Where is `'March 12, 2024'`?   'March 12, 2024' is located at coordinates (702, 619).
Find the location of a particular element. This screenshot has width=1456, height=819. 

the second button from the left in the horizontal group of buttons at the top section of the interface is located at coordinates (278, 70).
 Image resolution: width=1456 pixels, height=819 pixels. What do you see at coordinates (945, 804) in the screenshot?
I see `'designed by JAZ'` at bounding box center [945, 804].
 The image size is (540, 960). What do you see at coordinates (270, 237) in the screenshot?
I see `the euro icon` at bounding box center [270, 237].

****************************************

● Given task
Reproduce every row above verbatim, preserving each line as given.

● Answer below
Where is `'March 12, 2024'`?   'March 12, 2024' is located at coordinates (702, 619).
Find the location of a particular element. This screenshot has width=1456, height=819. 

the second button from the left in the horizontal group of buttons at the top section of the interface is located at coordinates (278, 70).
 Image resolution: width=1456 pixels, height=819 pixels. What do you see at coordinates (945, 804) in the screenshot?
I see `'designed by JAZ'` at bounding box center [945, 804].
 The image size is (540, 960). What do you see at coordinates (270, 237) in the screenshot?
I see `the euro icon` at bounding box center [270, 237].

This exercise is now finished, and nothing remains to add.